At first glance, it may seem that this kind of contradiction (in this case, between developing and maintaining) is precisely what the Hegelian dialectic was made for: Hegel saw the dialectic as a concept which takes two contradictory-but-true ideas and reconciles them into a synthesis, a unifying idea that combines the essence of these two seemingly-contradictory statements. Yet not everything can be synthesized; not all concepts can get along with each other, even theoretically. It was for this reason that modern philosophy pioneered the idea of the "reverse dialectic" or "negative dialectic", which is in essence the idea that rather than trying to somehow reconcile contradictions or blend them into a compatible union, some ideas must simply be left separate from each other, with the acknowledgment that not everything is compatible with everything else. From this point of reference, it becomes apparent that life must combine development with maintenance, but not at the same time. In order to live, you need to eat and sleep, but you cannot perform these activities at the same time, and should not attempt to do so. Rather, there is a time for one type of activity, and another time for another type of activity.
Life is a mixture of different things, and in terms of chemistry, it is a heterogeneous mixture: Not a homogeneous mixture where every component of the mixture is exactly evenly distributed throughout the entire mixture (a typical example from chemistry is salt water), but rather a chunky mixture where different parts bump up against each other, like a chocolate bar with peanuts in it. You cannot mix everything together into uniformity, nor should you attempt to do so, because some things just can't be mixed.

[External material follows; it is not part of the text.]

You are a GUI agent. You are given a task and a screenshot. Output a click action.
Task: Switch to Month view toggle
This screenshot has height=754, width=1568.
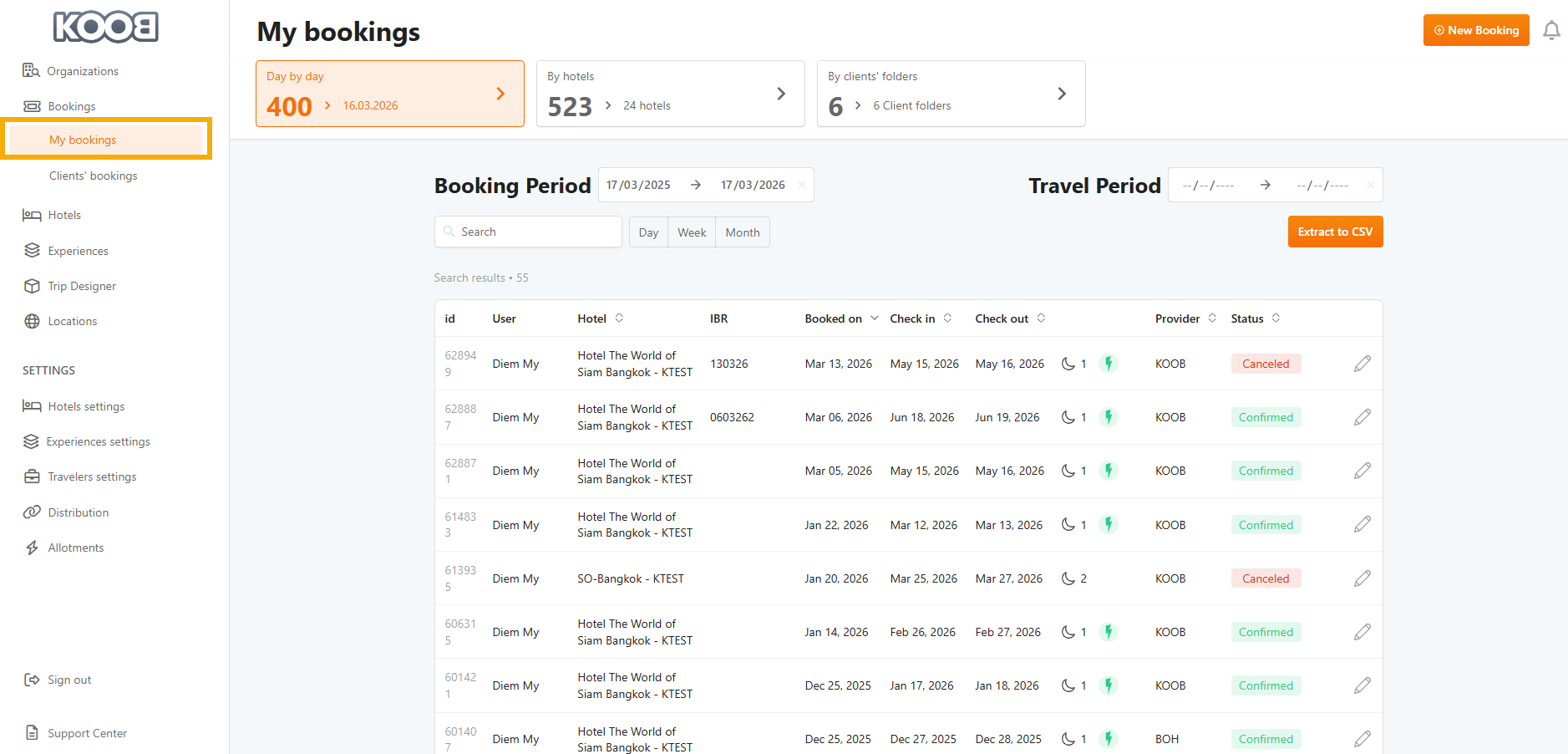[x=742, y=232]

In a recent post, I described what I called "The ever-searching soul", the soul that is so used to finding whatever it wants right away, and so used to there always being something more to look for, that it has come to naturally and instinctively believe that it is entitled to infinity, that the infinitely-large reservoir of content available on the Internet exists just for us, and that we should be able to find whatever we want therein. This is a sort of greed, an affliction of spoiled people who believe that the world exists simply to give them whatever they want, whenever they want it, but a similar question about developing versus maintaining could be asked here: Instead of constantly wanting more content, more stimulation, more entertainment, is there value in becoming stagnant, remaining satisfied with what you have rather than trying to grow?
Again, in the end, it all comes down to balance. The human being needs to spend time looking for more ideas, more content, but it also needs to spend time in physical and mental rest. Similarly, when the human being does get busy, its activities need to be balanced out: There is a need for maintenance work that simply maintains the status quo, but there is also a need for creativity, innovation, and development. All of these go together and are a part of a consummate human being's life, but they must be done at different times, for they cannot be mixed together. Sometimes balance is about mixing things together, and sometimes it's about the opposite, keeping things separate.